Written by Adam Czech USDA Minnesota Public Affairs Specialist
If Tami and Kim Bredeson have their way, Minnesota will be known as more than just the Land of 10,000 Lakes. It also will be recognized for its wineries and vineyards.
The Bredeson’s own Carlos Creek Winery in Alexandria, Minn. During a special event on July 12, USDA Minnesota Rural Development State Director Colleen Landkamer recognized Carlos Creek for receiving a Value-Added Producer Grant. The grant will help Carlos Creek grow its customer base and increase distribution of its locally produced wines.

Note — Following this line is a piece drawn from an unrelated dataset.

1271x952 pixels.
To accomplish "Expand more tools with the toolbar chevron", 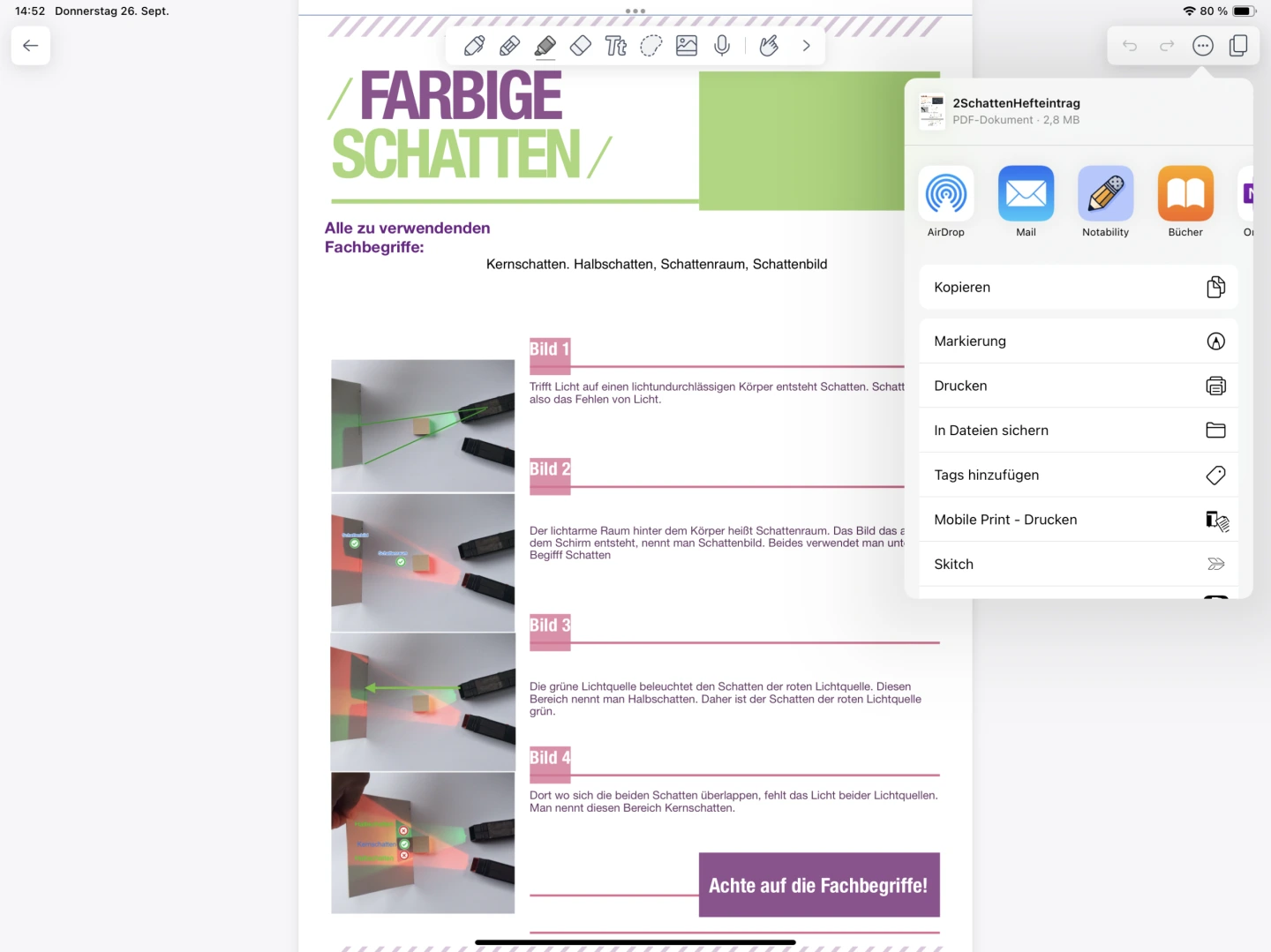I will 806,46.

The Bredeson’s purchased Carlos Creek in 2008. The couple did not have any previous wine-making experience. Before purchasing the winery, Tami worked as marketing director for a bank and Kim owned and managed a custom wood carving business.
That business and leadership experience has helped the Bredeson’s grow Carlos Creek exponentially. Its Minnesota Nice brand – a group of specialty wines with titles like “You Betcha Blush” and “Hot Dish Red” — has been the most popular. The value-added grant will help Carlos Creek meet increasing demand, which also may result in more full and part-time jobs at the winery. Tami said she hopes to increase production by 200 to 300 percent.
“Carlos Creek is a wonderful Minnesota small business success story,” Landkamer said. “We need to make sure businesses like these receive the support necessary to continue growing. Carlos Creek and other emerging small businesses will lead the way in rural job creation as our economy continues to rebound.”
The winery also is a valuable asset to other businesses in the Alexandria area. Tami estimates that about 40,000 people visit the winery each year and that 90 percent visit from outside the Alexandria area. Many visitors stay at local hotels and shop at other area businesses. Tami estimates that Carlos Creek helps bring in about $1.9 million for surrounding community businesses each year.
Local agriculture also benefits from the winery. About 90 percent of the grapes and apples used to create the wines made at Carlos Creek are either grown at the winery or purchased from local producers. The winery also recycles all of its bottles and uses only real cork, a sustainable material. The winery currently supplies customers in a 100-mile radius. The value-added grant will help distribution grow further, even beyond Minnesota.
“We’d like to have Minnesota Nice wines in every state in America,” Bredeson said. “Wouldn’t that be something?”